**TRAVAIL DEMANDÉ**
Recopiez à l'identique le passage de l'entretien sur l'artérite qui s'ouvre sur les mots « Fumer dégrade les » et se termine par « au tabagisme ? ».

═════ EXTRAIT SOURCE ═════

– L’artérite liée au tabac, première cause d’amputation (31/05/2016)
INTERVIEW - Les chirurgiens vasculaires veulent sensibiliser le public aux méfaits de cette maladie des artères des jambes qui a pour cause principale le tabagisme.
Fumer dégrade les artères, favorisant infarctus et AVC. Ce mécanisme est aussi à l’origine de l’artérite, une maladie des jambes pouvant conduire à l’amputation, alerte le Dr Jean Sabatier, secrétaire général de la Société française de chirurgie vasculaire et endovasculaire.
Le Figaro - Quels dommages sont imputables à l’artérite liée au tabagisme ?
Dr Jean SABATIER - On estime que la cigarette est la cause principale de l’artérite, une maladie vasculaire qui touche 800 000 personnes en France. Sur les 7 000 amputations réalisées chaque année, les artérites dues au tabac comptent pour plus de la moitié.
En quoi consiste l’artérite ?
C’est une maladie des artères des jambes. Des plaques d’athérome, composées essentiellement de lipides, se déposent dans les artères, rétrécissant peu à peu l’espace disponible pour la circulation sanguine. Il s’ensuit une moindre oxygénation des muscles alimentés par ces vaisseaux et l’apparition de lésions irréversibles sur la paroi artérielle.

═════ JEU DE DONNÉES ═════

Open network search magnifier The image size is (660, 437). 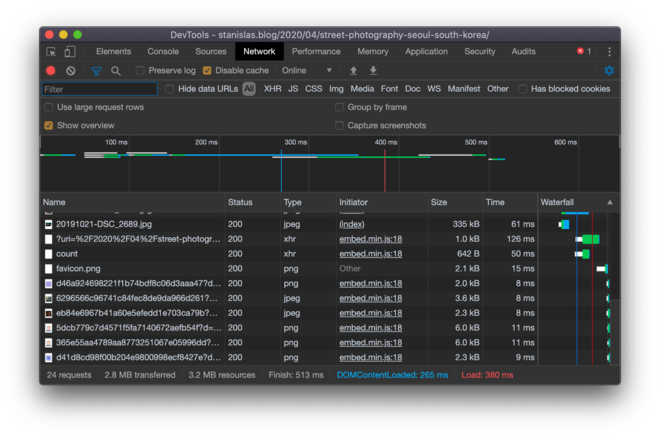coord(116,71)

═════

**RÉSULTAT PRODUIT**
Fumer dégrade les artères, favorisant infarctus et AVC. Ce mécanisme est aussi à l’origine de l’artérite, une maladie des jambes pouvant conduire à l’amputation, alerte le Dr Jean Sabatier, secrétaire général de la Société française de chirurgie vasculaire et endovasculaire.
Le Figaro - Quels dommages sont imputables à l’artérite liée au tabagisme ?